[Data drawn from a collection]
========================================================================
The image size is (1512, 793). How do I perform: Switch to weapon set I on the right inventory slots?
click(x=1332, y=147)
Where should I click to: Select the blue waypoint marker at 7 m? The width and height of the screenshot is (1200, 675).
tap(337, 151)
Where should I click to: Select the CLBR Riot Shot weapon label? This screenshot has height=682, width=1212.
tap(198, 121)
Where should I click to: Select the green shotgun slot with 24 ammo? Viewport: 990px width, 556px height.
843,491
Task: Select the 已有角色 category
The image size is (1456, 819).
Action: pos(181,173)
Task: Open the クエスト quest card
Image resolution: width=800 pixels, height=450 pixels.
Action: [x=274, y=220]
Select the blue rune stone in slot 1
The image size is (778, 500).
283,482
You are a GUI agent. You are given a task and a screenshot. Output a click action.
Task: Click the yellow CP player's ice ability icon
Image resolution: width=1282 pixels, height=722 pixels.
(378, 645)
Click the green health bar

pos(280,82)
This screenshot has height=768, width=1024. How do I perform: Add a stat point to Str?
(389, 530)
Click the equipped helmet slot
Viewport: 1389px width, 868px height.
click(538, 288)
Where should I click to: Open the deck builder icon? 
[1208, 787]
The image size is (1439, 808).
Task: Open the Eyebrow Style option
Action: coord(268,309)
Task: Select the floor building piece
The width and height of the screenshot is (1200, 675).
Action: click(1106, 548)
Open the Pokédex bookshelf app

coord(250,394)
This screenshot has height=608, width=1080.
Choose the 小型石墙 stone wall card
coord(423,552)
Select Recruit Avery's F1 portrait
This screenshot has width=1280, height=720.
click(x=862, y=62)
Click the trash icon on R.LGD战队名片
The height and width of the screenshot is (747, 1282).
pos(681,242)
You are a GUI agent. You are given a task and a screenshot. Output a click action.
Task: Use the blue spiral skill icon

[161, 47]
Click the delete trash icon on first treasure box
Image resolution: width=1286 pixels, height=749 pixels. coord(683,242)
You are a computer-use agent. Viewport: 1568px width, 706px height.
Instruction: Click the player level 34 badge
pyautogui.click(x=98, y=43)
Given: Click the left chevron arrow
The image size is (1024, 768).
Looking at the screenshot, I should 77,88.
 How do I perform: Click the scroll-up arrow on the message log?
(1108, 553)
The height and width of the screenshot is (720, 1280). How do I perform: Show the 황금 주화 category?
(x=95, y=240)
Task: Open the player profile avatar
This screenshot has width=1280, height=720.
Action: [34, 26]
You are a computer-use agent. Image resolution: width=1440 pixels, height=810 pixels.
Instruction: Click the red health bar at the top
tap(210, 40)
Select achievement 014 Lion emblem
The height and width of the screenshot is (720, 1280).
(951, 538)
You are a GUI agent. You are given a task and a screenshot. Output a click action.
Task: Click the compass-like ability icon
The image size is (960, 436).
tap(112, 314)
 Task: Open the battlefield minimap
========================================================================
### [Task statement]
Copy all of the material above word for word, keeping every line.

### [Solved exercise]
The image size is (1512, 793). How do I perform: Switch to weapon set I on the right inventory slots?
click(x=1332, y=147)
Where should I click to: Select the blue waypoint marker at 7 m? The width and height of the screenshot is (1200, 675).
tap(337, 151)
Where should I click to: Select the CLBR Riot Shot weapon label? This screenshot has height=682, width=1212.
tap(198, 121)
Where should I click to: Select the green shotgun slot with 24 ammo? Viewport: 990px width, 556px height.
843,491
Task: Select the 已有角色 category
The image size is (1456, 819).
Action: pos(181,173)
Task: Open the クエスト quest card
Image resolution: width=800 pixels, height=450 pixels.
Action: [x=274, y=220]
Select the blue rune stone in slot 1
The image size is (778, 500).
283,482
You are a GUI agent. You are given a task and a screenshot. Output a click action.
Task: Click the yellow CP player's ice ability icon
Image resolution: width=1282 pixels, height=722 pixels.
(378, 645)
Click the green health bar

pos(280,82)
This screenshot has height=768, width=1024. How do I perform: Add a stat point to Str?
(389, 530)
Click the equipped helmet slot
Viewport: 1389px width, 868px height.
click(538, 288)
Where should I click to: Open the deck builder icon? 
[1208, 787]
The image size is (1439, 808).
Task: Open the Eyebrow Style option
Action: coord(268,309)
Task: Select the floor building piece
The width and height of the screenshot is (1200, 675).
Action: click(1106, 548)
Open the Pokédex bookshelf app

coord(250,394)
This screenshot has height=608, width=1080.
Choose the 小型石墙 stone wall card
coord(423,552)
Select Recruit Avery's F1 portrait
This screenshot has width=1280, height=720.
click(x=862, y=62)
Click the trash icon on R.LGD战队名片
The height and width of the screenshot is (747, 1282).
pos(681,242)
You are a GUI agent. You are given a task and a screenshot. Output a click action.
Task: Use the blue spiral skill icon

[161, 47]
Click the delete trash icon on first treasure box
Image resolution: width=1286 pixels, height=749 pixels. coord(683,242)
You are a computer-use agent. Viewport: 1568px width, 706px height.
Instruction: Click the player level 34 badge
pyautogui.click(x=98, y=43)
Given: Click the left chevron arrow
The image size is (1024, 768).
Looking at the screenshot, I should 77,88.
 How do I perform: Click the scroll-up arrow on the message log?
(1108, 553)
The height and width of the screenshot is (720, 1280). How do I perform: Show the 황금 주화 category?
(x=95, y=240)
Task: Open the player profile avatar
This screenshot has width=1280, height=720.
Action: [34, 26]
You are a computer-use agent. Image resolution: width=1440 pixels, height=810 pixels.
Instruction: Click the red health bar at the top
tap(210, 40)
Select achievement 014 Lion emblem
The height and width of the screenshot is (720, 1280).
(951, 538)
You are a GUI agent. You are given a task and a screenshot. Output a click action.
Task: Click the compass-like ability icon
The image size is (960, 436).
tap(112, 314)
 Task: Open the battlefield minimap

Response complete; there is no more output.